Ian Bowles, managing director of Windsail Capital Group and former Massachusetts secretary of energy and environmental affairs, said when it comes to new construction, the zero-energy home is where the state should be heading, but it's a matter of getting the market to catch up.
"Ten to 20 years from now, no question, the building code should require zero energy," Bowles said. "But retrofit is the biggest challenge. It's cost-prohibitive. That's a threshold for a lot of folks."
In 2008, Massachusetts passed the Green Communities Act, making it a nationwide leader in environmental legislation. The Stretch Energy Code went one step further. Municipalities that adopt the stretch code require new home construction to meet a rating target on the HERS (Home Energy Rating System) index. The state Board of Building Regulation and Standards reports that250 municipalities have adopted the Stretch Code as of November 2018.

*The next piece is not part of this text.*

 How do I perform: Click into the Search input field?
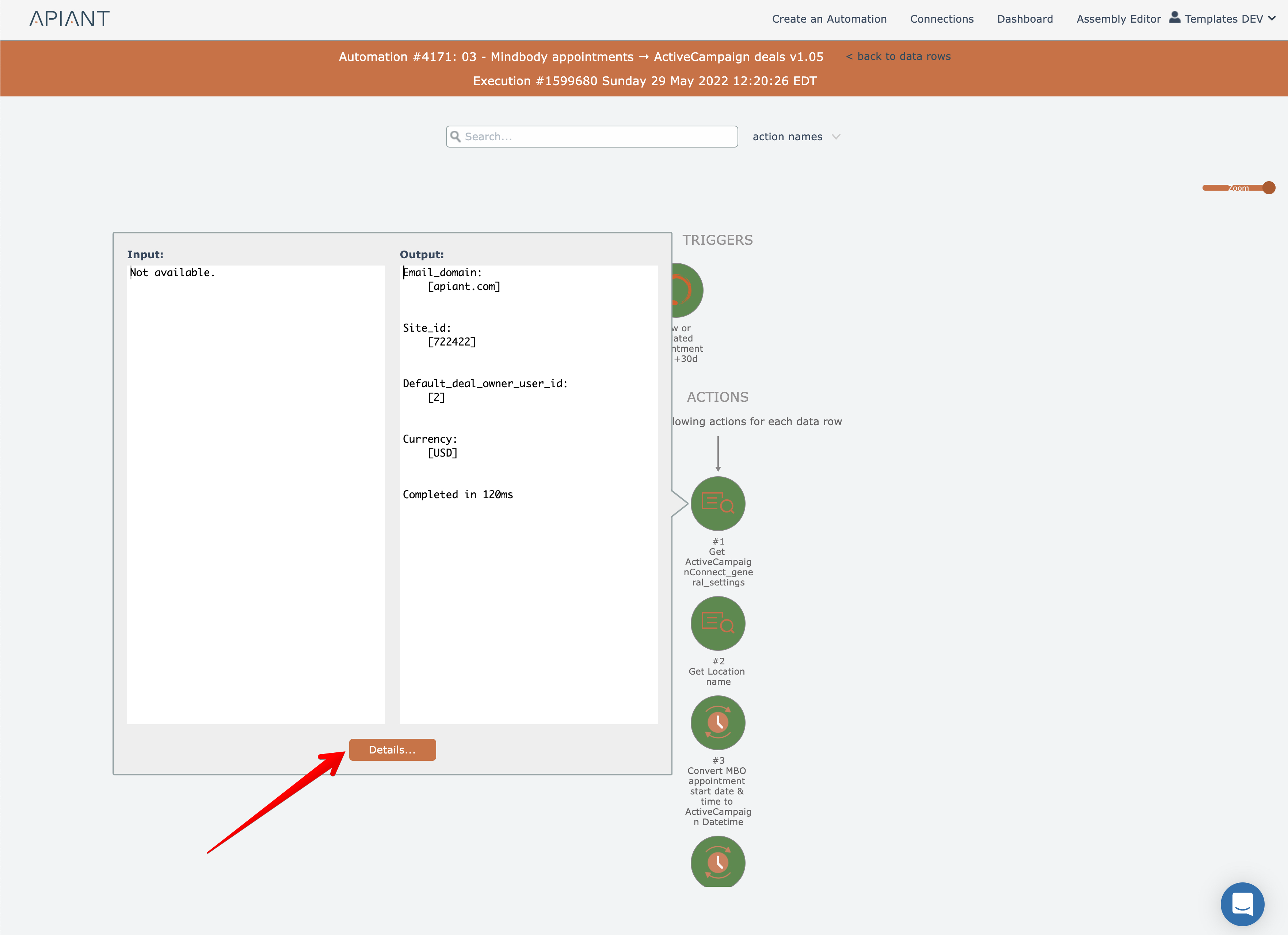(x=596, y=137)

HouseZero incorporates both passive and zero net energy design. But Malkawi wanted to take that a step further and create a "positive energy" house that ultimately will send some power to the grid.
"If you can harness the environment in a way that would allow buildings to function in an efficient manner with very low impact on its surroundings — perhaps a positive impact on its surroundings — that's what we're pushing for," Malkawi said.
Very little energy is needed to run the house, but solar panels on the roof are used to power the heat pump and equipment, like computers. During the night, the house switches to solar-powered batteries. A geothermal pump is also available as a backup system.
All of this simple, natural design also involves really smart technology, which for a house originally built in 1924, made for a challenging renovation. The retrofit included extra thick cement flooring wired with cooling tubes and a highway of cables and sensors capturing data like air flow, temperature and CO2 levels. What's behind the walls and beneath the floor can be seen wearing augmented reality goggles.
No one actually lives in HouseZero. Malkawi describes it as a "living lab" where students and researchers can learn about the relationship between buildings and their environment. The 17 million data points captured in-house every day are pulled into a giant database. They inform the system's algorithms about any changes inside and outside the building. Basically, the building is learning how to respond not only to weather forecasts but also the behavior of its inhabitants.
Malkawi hopes that the information gleaned from HouseZero will prove that ultra-efficient buildings like this one are scalable in any climate.
"How can we make it affordable?" he asked. "How can we make it easily deployable as well as to understand all the complex behaviors about buildings? And how can we shift our attention from mechanically-driven buildings to more passively-driven buildings, but in a way using technology in a fashion that is very much in tune with the future?